#### DOCUMENT PASSAGE

I picked up the phone, called my branch representative, and told them I was available right now if they needed someone with some experience in WMD and disaster response. Hedging my bets, I called DOMS, the Director of Military Support, and told them, too - figuring if someone was going to generate a requirement, it would be them.

Then I went back to work. I'd done what I could. They never did call back. Clearly, they didn't need to. They did a fine job.

In that strange way that lives connect, paths cross, and fate intervenes, the casualty that brought forth for me the greatest reaction was the last one I found out about. LTC(r) Karl Teepe. I first met Karl when he was a Captain working as an ROTC instructor for my father, right before the Auld Soldier retired. He then became one of my instructors. Karl went on in his Army career, retired, and took a job as a budget analyst for the DIA at the Pentagon.

So, today, the Armorer remembers Karl Teepe.

And for those of us in the wider military community, and those touched by that community - we are still counting the cost of that day.  Members of the Castle Argghhh! community of posters and commenters and just plain old readers have done their bit, filtering in and out of the sandboxes, or waiting for a close friend or family member to return, hoping to never...
 
Hear The Knock.

Attend The Funeral.

And Bury their Dead,

 ...like the Cowherd family, and thousands of others, have since this day, nine years ago.

13 Comments

Tom and Steve Celic had a tough job to do. They had to bury their NYC Fireman brother, who had died of a heart attack while fighting a fire on Staten Island. But that was not the saddest day for Steve. Tom was also a New York City Fireman and later, he went into Tower Two of the World Trade Center to fight that fire.

I've known Steve for 30 years, he is a friend and neighbor and a fellow Lion member. Each year I sit and listen to the roll call of the victims, and Tom's name is always spoken. Tom is but one of my friends whose name is spoken this day.

It is impossible to ever forget this day. Oh yeah...there's a Russo on that list.
 
I was at my uncle JB's funeral shortly after that happened,  and met a distant cousin of the kind one only meets at funerals and weddings.  It seems that he worked in that part of the Pentagon, but had a dental appointment that day at that time. There were some complications, so he had to stay in the chair while his office and co-workers got splattered.
 
Armorer, It is a tough job, but done well. Thank you, for your service to the Nation and to her Military Vets. In my way of thinking, You have given us a place to talk. About 11 SEP 2001, There are so many stories, that will never be told.  There is one common denominator, a code, *God, Honor, Country with Service.*
 
I read an amazing stat early this week:  20% of Americans know someone who died that day.
 
Hate to harsh your mellow, Fuzzybear, but those numbers don't fly. According to the 2000 census, there were c. 281,000,000 Americans. 20% gives c. 56,000,000 Americans who knew someone (out of approximately 3,000) who died on 9/11. Um, yeah...

Now maybe, just maybe, if you included all Americans who died of all causes on that single day, you might come up with 56 million people who knew them. Maybe.

Me? I got up late for (college) classes, heard the news on the radio (can't get TV where I live without cable), and spent the rest of the day scrabbling for what had happened.  24 hours after the fact, the kids in my systems analysis had a better idea of what had happened to the Towers than most Americans do today.

Mind you, that didn't make it any easier to deal with...

########
#### STORED RECORDS

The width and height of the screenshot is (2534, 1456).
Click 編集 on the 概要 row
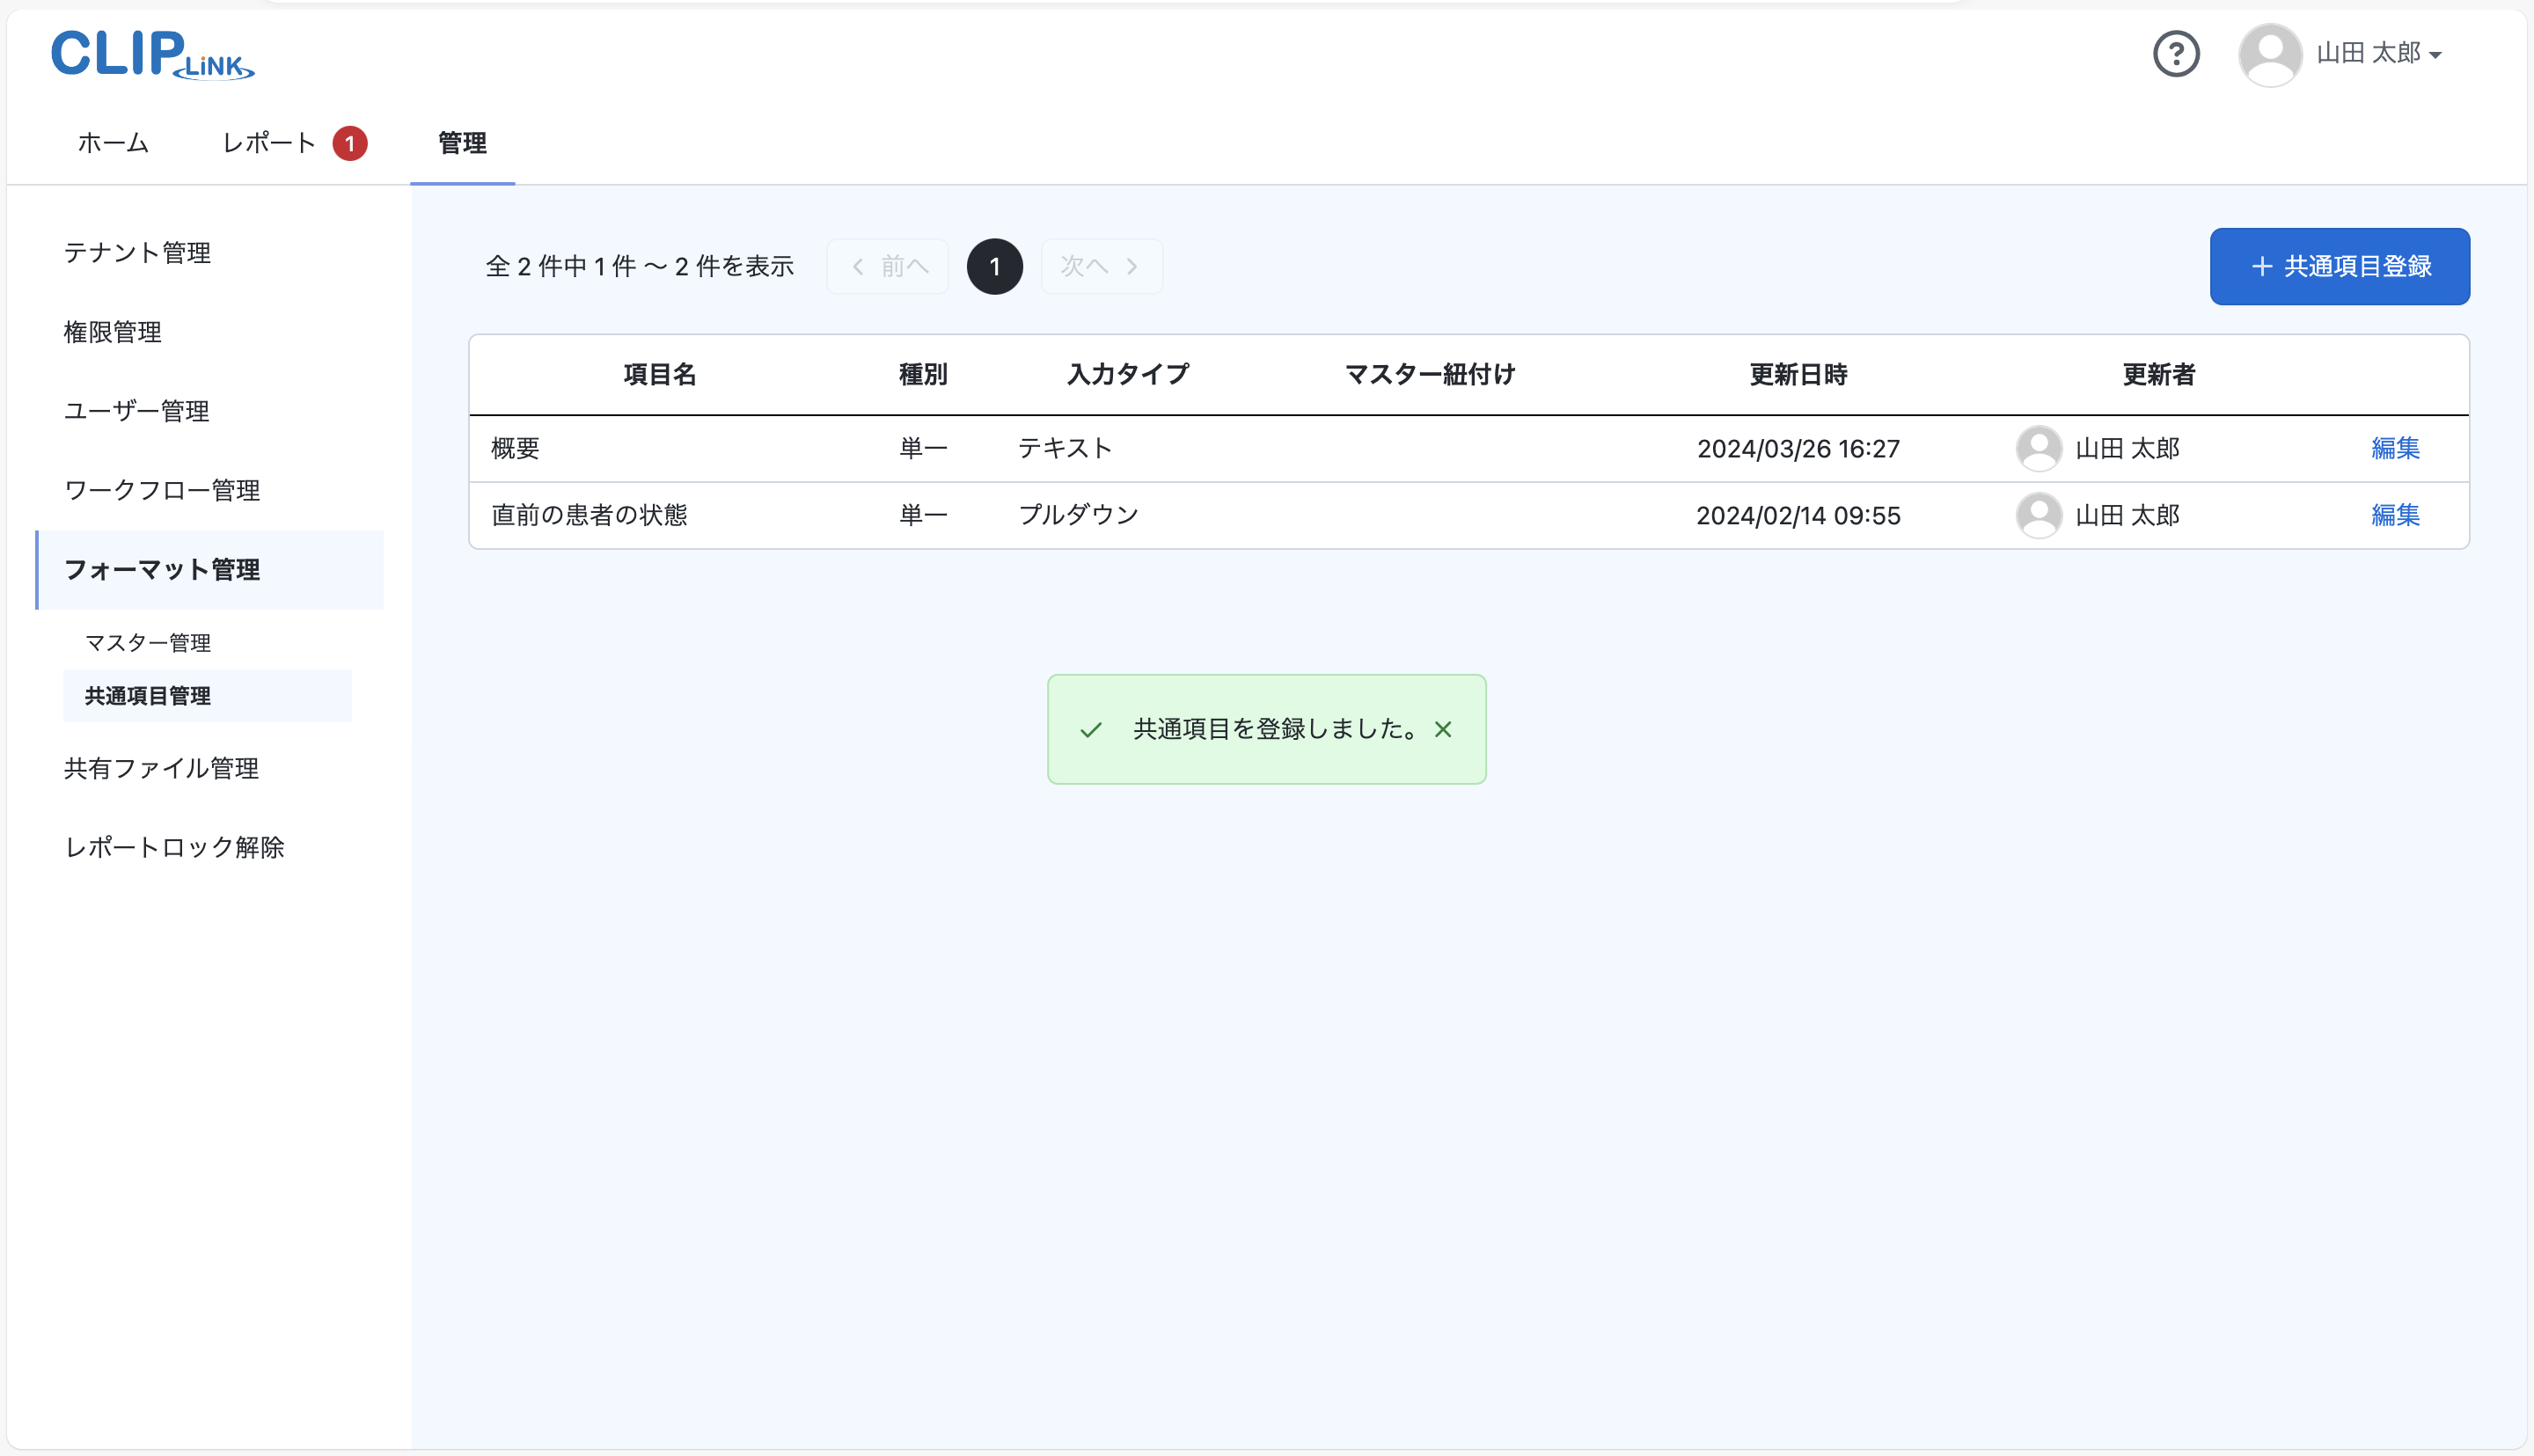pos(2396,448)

########
#### STORED RECORDS

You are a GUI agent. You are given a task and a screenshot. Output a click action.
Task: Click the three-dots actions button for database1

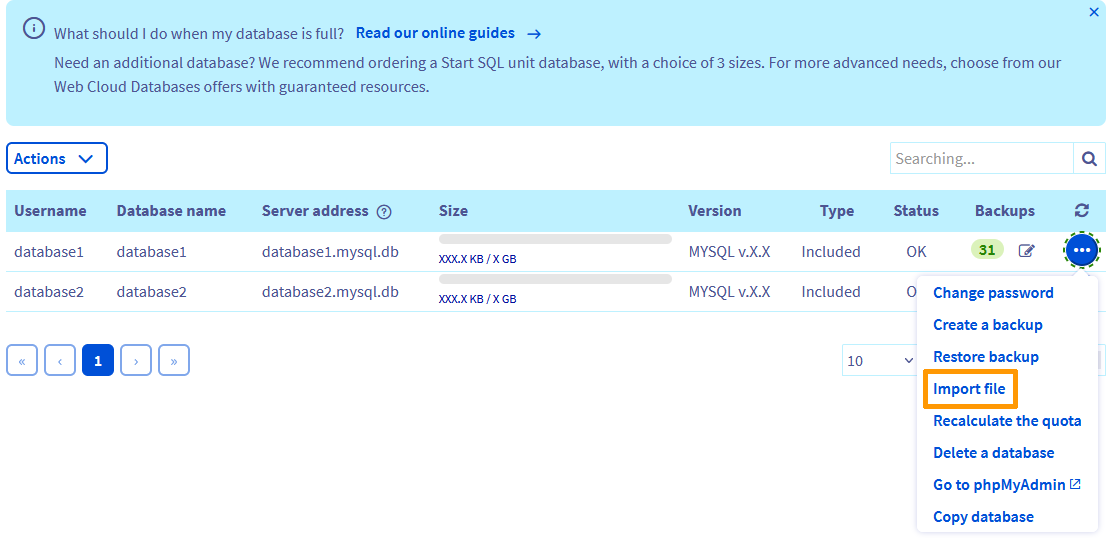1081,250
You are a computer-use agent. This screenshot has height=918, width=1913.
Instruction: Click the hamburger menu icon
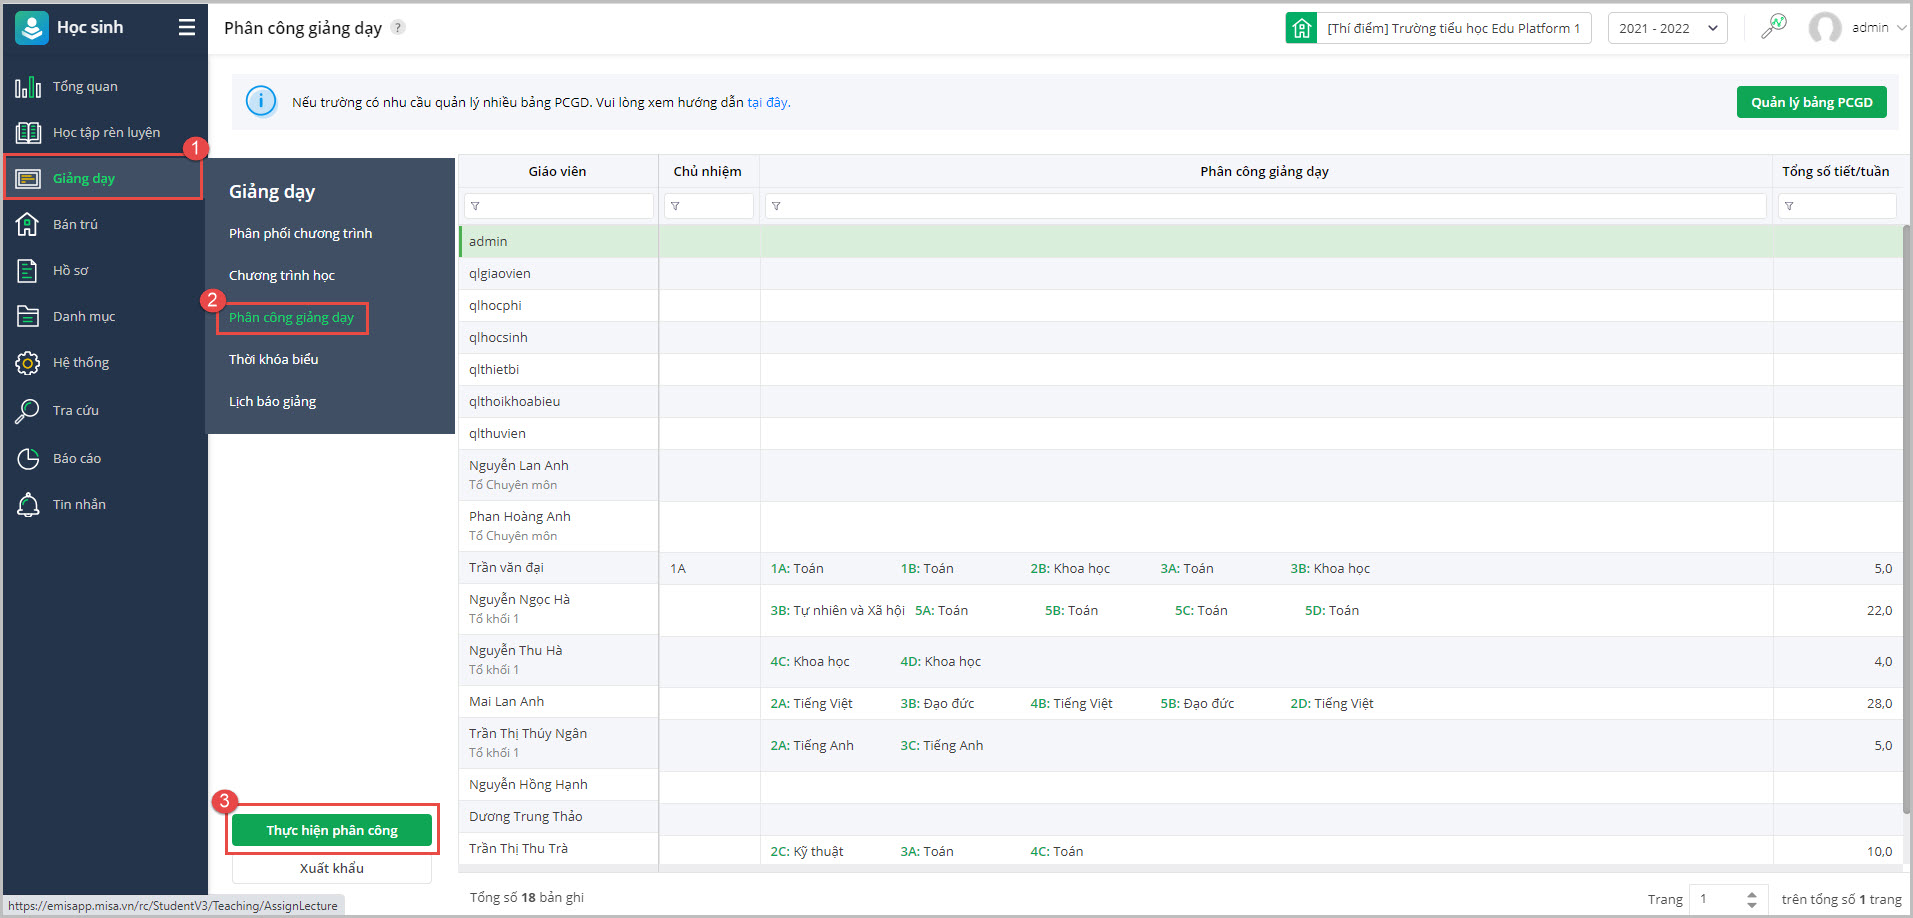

########

WORK TO DO
Using the 9/11 remembrance passage above, decide whether each statement agrees with it. Answer yes or no for each and quote the words from the passage that decide it.
(a) After retiring from the Army, Karl Teepe worked as a budget analyst for the DIA at the Pentagon.
(b) After the writer offered to help, the people the writer contacted called back.
(c) The distant cousin who worked in that part of the Pentagon was at a dental appointment at the time.

ANSWER TO THE PROBLEM
(a) Yes: "retired, and took a job as a budget analyst for the DIA at the Pentagon."
(b) No: "They never did call back."
(c) Yes: "had a dental appointment that day at that time."